Award-winning Malayalam writer N Prabahakaran’s short story, Wild Goat, the story of Georgekutty, is part of a five-story collection now translated into English under the title, Diary of a Malayali Madman. Set in northern Kerala, the stories by Prabhakaran are mostly in the form of diary entries. Five men—Georgekutty, Mohanan, Sreekumar, Krishna and Aagney—are eager to tell their stories to the outside world. In a region known for its revolutionary struggles against injustice and inequality, their lives betray the broken order of a society sedated by a set of social and political anomalies.
Wild Goat, the first of the five stories, presents a young man weighed down by the mindless hunger for power and wealth by his own family. In this story, written almost three decades ago, Prabhakaran paints the portrait of the ubiquitous big brother, a major flaw in Kerala’s male-dominated family structure. For this big brother, building the family fortunes, which means his own fortunes, is about destroying those who dare to dream. Tender Coconut, written four years ago, is a more surreal sketch of an ordinary man’s ambitions. A new psychiatric clinic in a small hillside village is teaming with patients from towns far away. One such is Mohanan, a seller of tender coconuts at a
temple known for its ritualistic pattern of worship. The coconut seller’s mind is the matrix of the ideology sweeping society.
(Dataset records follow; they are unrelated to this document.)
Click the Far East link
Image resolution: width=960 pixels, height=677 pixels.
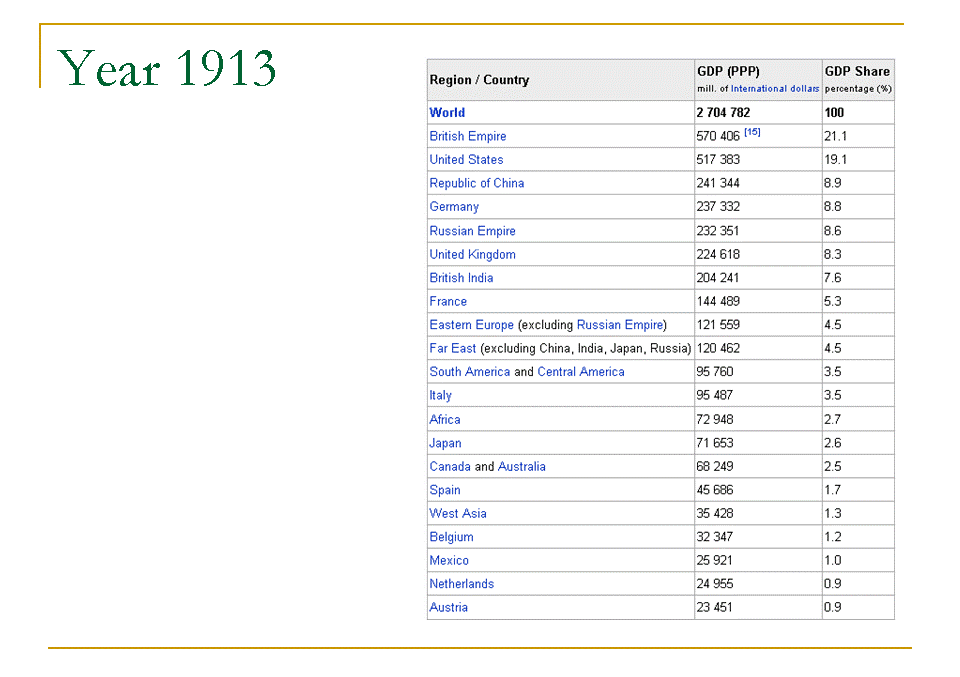(452, 349)
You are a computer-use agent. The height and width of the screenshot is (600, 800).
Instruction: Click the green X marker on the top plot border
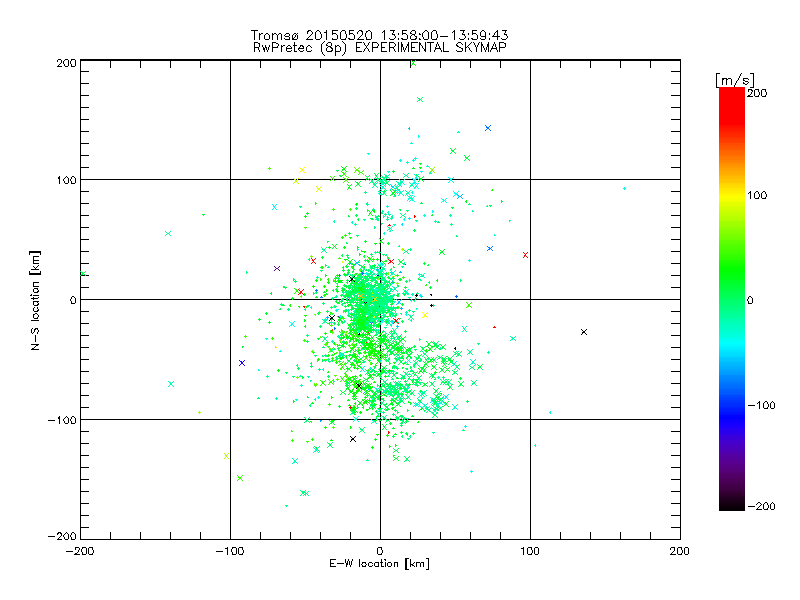(x=413, y=63)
The book takes its title, Diary of a Malayali Madman, from the last story of the collection. Aagney, a mechanical engineer, sets out to write a diary. Prabhakaran’s 2013 original Malayalam short story lays bare the faultlines of a society famous for its political awareness and social progress. Branded as a madman, Aagney is accused of trying to steal a goat that in reality opens its mind to him. The realism in the works of Prabhakaran, whose earlier play Pulijanmam used Kerala’s folk traditions like Theyyam to analyse social structures and caste conflicts, is stark in Aagney’s daily travails. His characters like Aagney and Mohanan disrupt the notion of normality to discuss fundamental values. In another story, Pigman, Sreekumar, a young research scholar, finds himself in the middle of a pig farm as its new employee. As Sreekumar counts and weighs the products in the farm, his company is planning to enter new spheres like publishing and fashion.
Prabhakaran’s stories like Invisible Forests, which is part of the collection, challenge the ideas of political philosophy in contemporary Kerala society. There is a ‘suicide village’ in Invisible Forests, a direct reference to the state’s high suicide rate. The vigorous minds of the madmen are a lament to the loss of space for the everyday political discourse that defined the state’s high social indexes. “My fictional ‘madmen’ have come from my thoughts about the contemporary socio-political and cultural situation in Kerala. But within their own individual contexts, their reactions and actions are also quite individual,” says the author in a conversation with his translator that appears at the end of the book.